While it certainly keeps a paycheck rolling in, Clovis said the heavy workload cut into his time to hunt. He routinely hunts for big bucks which he follows throughout the year on his father’s farm in western Monongalia County. He was particularly enthused this year about the big buck he called “Mile High.”
“I had history of him for three years, but I couldn’t close the gap on him in bow season,” Clovis explained. “I had tons of pictures of him on game camera, his home area shrunk. I but couldn’t get a shot.”
“Mile High”, with his unusually stacked set of antlers, had become Clovis’ most sought after buck for the 2017 season although he admitted it probably would have been a bigger deer in the next few years.
“I name all my deer. I had Kong, the Drop Tine Buck, and Hercules. Sometimes I see them and sometimes I kill them and put them in the man-cave. I just noticed he was a really good deer who had potential and had a mile-high rack as a 2 and a half. As he progressed and got older as a three and a half he got a lot heavier,” Clovis. “But, as you know as five and a half and six and a half is when they reach full potential. He still had growing to do.”

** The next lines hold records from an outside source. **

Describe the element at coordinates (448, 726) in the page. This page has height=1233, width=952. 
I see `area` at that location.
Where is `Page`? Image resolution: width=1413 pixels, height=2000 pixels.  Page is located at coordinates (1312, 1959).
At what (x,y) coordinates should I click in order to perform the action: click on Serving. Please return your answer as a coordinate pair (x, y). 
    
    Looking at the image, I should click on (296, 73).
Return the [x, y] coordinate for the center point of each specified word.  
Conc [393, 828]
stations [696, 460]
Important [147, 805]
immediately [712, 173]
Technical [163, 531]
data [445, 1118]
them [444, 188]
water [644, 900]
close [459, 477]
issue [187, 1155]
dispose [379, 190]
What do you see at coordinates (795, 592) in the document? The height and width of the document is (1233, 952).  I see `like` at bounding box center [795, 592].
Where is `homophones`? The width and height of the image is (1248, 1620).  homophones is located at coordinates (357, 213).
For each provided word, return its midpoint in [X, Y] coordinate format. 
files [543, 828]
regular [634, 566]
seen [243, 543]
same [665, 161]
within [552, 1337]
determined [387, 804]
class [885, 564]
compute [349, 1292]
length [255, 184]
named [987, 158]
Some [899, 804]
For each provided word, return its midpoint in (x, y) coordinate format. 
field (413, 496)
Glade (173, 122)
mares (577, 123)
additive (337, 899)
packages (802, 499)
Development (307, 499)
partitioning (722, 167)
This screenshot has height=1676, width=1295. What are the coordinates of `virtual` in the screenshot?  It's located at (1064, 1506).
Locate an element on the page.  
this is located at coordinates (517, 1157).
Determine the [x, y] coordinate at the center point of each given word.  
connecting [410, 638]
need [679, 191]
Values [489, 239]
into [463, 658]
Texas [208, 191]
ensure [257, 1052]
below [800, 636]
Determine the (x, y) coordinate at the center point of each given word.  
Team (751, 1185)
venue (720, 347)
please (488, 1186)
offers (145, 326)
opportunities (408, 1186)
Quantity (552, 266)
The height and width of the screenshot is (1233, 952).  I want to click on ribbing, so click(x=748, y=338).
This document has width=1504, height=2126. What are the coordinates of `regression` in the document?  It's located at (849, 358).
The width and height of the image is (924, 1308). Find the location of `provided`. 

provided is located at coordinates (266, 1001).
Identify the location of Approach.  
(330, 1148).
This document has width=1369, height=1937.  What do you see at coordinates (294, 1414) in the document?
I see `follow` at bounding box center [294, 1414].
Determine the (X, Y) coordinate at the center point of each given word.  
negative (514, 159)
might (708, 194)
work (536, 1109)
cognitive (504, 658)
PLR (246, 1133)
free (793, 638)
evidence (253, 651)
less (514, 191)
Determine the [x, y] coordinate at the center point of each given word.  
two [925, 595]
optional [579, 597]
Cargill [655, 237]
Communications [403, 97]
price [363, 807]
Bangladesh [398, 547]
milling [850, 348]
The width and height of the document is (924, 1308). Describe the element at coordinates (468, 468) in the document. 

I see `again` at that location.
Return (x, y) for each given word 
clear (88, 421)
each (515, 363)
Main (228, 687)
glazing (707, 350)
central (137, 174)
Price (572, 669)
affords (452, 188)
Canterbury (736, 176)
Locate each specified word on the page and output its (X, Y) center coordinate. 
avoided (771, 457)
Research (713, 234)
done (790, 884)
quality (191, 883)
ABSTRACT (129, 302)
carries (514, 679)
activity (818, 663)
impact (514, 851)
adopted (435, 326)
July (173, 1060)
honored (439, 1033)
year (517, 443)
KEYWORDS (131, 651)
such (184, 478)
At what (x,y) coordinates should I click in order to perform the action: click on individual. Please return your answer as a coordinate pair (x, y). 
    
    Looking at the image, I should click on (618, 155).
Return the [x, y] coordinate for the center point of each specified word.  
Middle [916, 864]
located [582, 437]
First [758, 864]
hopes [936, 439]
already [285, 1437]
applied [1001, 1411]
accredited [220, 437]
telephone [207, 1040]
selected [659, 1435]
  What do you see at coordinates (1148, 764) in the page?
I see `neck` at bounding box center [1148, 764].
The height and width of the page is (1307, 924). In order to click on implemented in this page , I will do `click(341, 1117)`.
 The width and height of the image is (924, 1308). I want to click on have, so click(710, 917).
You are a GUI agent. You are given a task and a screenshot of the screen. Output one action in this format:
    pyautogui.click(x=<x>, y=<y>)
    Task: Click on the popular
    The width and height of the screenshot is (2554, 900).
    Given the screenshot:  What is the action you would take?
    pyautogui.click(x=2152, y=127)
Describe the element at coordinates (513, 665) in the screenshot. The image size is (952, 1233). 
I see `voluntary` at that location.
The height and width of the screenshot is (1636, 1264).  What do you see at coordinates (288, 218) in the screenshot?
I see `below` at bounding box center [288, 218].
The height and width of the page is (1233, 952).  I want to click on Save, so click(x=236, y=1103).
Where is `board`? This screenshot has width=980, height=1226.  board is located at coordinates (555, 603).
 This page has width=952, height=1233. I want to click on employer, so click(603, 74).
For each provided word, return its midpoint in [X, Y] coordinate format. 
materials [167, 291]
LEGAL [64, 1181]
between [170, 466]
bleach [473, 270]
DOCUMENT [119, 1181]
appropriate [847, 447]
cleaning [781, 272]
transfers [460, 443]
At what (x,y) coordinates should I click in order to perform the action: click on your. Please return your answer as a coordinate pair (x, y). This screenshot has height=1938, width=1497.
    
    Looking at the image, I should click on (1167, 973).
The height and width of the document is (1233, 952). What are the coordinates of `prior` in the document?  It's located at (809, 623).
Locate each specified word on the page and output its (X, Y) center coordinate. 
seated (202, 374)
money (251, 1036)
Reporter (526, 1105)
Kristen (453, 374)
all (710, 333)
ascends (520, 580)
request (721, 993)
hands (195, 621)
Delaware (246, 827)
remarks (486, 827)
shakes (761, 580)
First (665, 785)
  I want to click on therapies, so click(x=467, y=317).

Clovis had a couple of encounters with the buck during archery season and saw him a couple of times during the first week of gun season. He had also spotted the same buck during the 2016 muzzleloader season. All of those encounters ended with no shot. Clovis’ nephew found a shed of the buck after the 2016 season and trail cam pictures produced evidence the big buck had survived another season. By the second week of the 2017 gun season, it appeared Mile High might live to see his fifth season. Ready to give up on this year’s quest, a chance encounter in the second week of gun season produced a different result for Clovis.
“I was in the tree stand and really wasn’t in the mood to hunt. I was just in a bad mood knowing I had to go back to Amazon packages the next day. I didn’t want to be there and figured I’d just come home and get rested up for work the next day,” Clovis explained.
Clovis left his stand and stepped onto his four wheeler, but before firing it up to leave he heard something down the hill below him.
“I looked and it was a spike chasing a doe, and there he was trailing behind them,” said Clovis. “I went from the lowest lows to the highest highs. I had to put shells back into my gun and it was meant to be I suppose. A minute earlier or a minute later and it would have never happened.”